Rose's grandfather was called, by the irreverent younger

generation, sometimes "Turrible Wiley" and sometimes "Old

Kennebec," because of the frequency with which these words

appeared in his conversation. There were not wanting those of

late who dubbed him Uncle Ananias, for reasons too obvious to

mention. After a long, indolent, tolerably truthful, and useless

life, he had, at seventy-five, lost sight of the dividing line

between fact and fancy, and drew on his imagination to such an

extent that he almost staggered himself when he began to indulge

in reminiscence. He was a feature of the Edgewood "drive," being

always present during the five or six days that it was in

progress, sometimes sitting on the river-bank, sometimes leaning

over the bridge, sometimes reclining against the butt-end of a

huge log, but always chewing tobacco and expectorating to

incredible distances as he criticized and damned impartially all

the expedients in use at the particular moment.
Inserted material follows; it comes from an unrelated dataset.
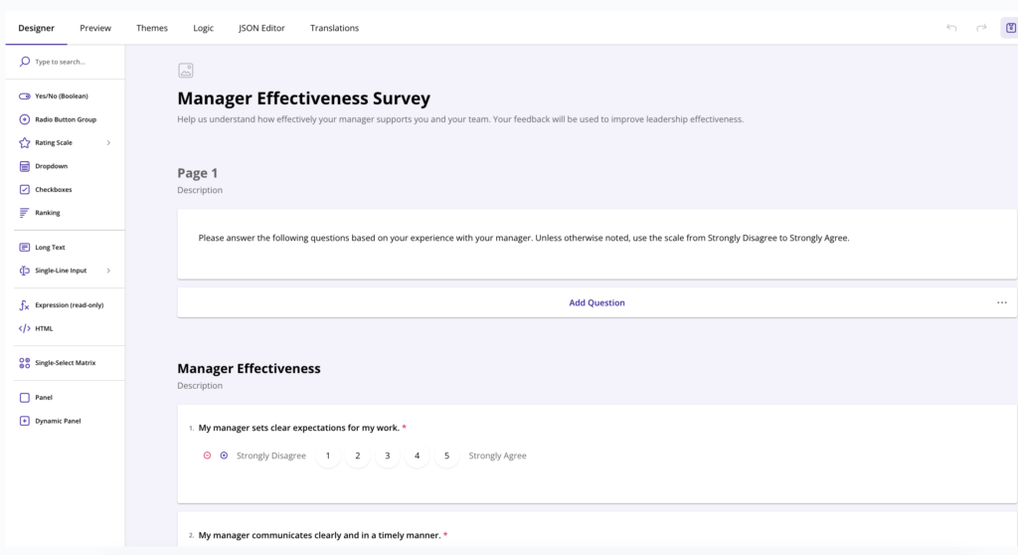Expand Single-Line Input subtypes arrow
1018x555 pixels.
coord(108,271)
"I want to stay down by the river this afternoon," said Rose.

"Ever so many of the girls will be there, and all my sewing is

done up. If grandpa will leave the horse for me, I'll take the

drivers' lunch to them at noon, and bring the dishes back in time

to wash them before supper."

"I suppose you can go, if the rest do," said her grandmother,

"though it's an awful lazy way of spendin' an afternoon. When I

was a girl there was no such dawdlin' goin' on, I can tell you.
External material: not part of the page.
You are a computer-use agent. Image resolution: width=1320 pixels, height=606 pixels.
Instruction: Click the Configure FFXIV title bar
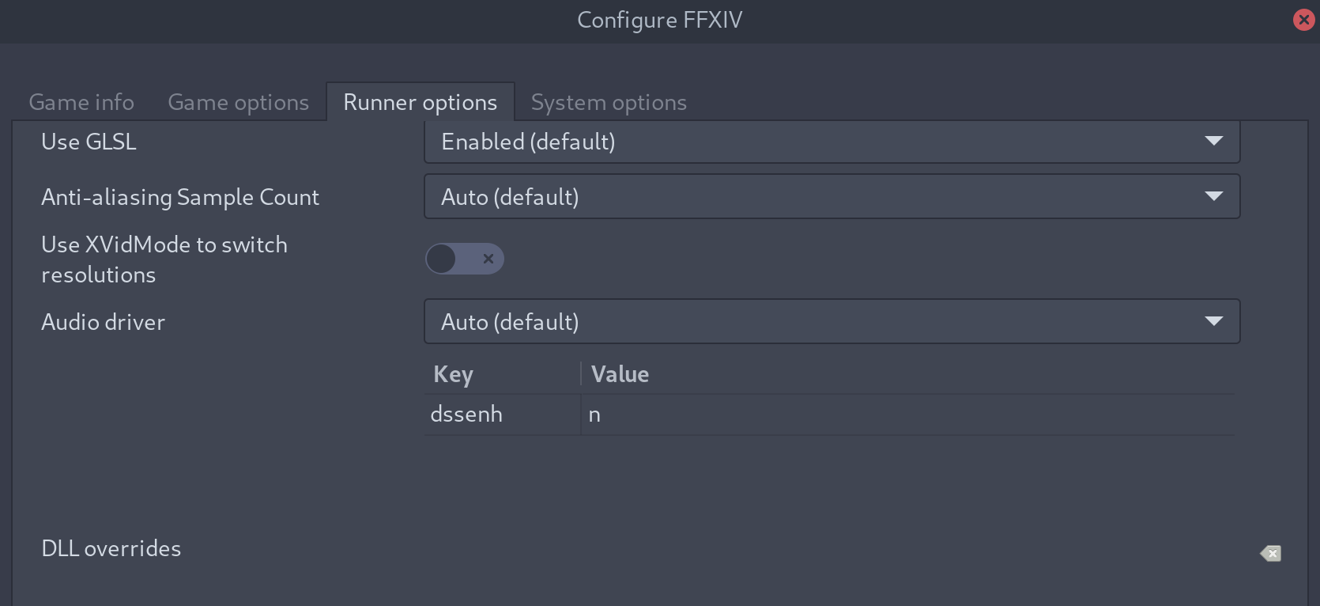659,20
Nobody thought o' lookin' at the river in them days; there wasn't

time."

"But it's such fun to watch the logs!" Rose exclaimed. "Next to

dancing, the greatest fun in the world."

"'Specially as all the young men in town will be there, watchin',

too," was the grandmother's reply. "Eben Brooks an' Richard Bean

got home yesterday with their doctors' diplomas in their pockets.

Mrs. Brooks says Eben stood forty-nine in a class o' fifty-five,

an' seemed consid'able proud of him; an' I guess it is the first

time he ever stood anywheres but at the foot. I tell you when

these fifty-five new doctors git scattered over the country

there'll be consid'able many folks keepin' house under ground.

Dick Bean's goin' to stop a spell with Rufe an' Steve Waterman.

That'll make one more to play in the river."

"Rufus ain't hardly got his workin' legs on yit," allowed

Mr.Wiley, "but Steve's all right. He's a turrible smart driver,

an' turrible reckless, too. He'll take all the chances there is,

though to a man that's lived on the Kennebec there ain't what can

rightly be called any turrible chances on the Saco."

"He'd better be 'tendin' to his farm," objected Mrs. Wiley.

"His hay is all in," Rose spoke up quickly, "and he only helps

on the river when the farm work isn't pressing. Besides, though

it's all play to him, he earns his two dollars and a half a day."

"He don't keer about the two and a half," said her grandfather.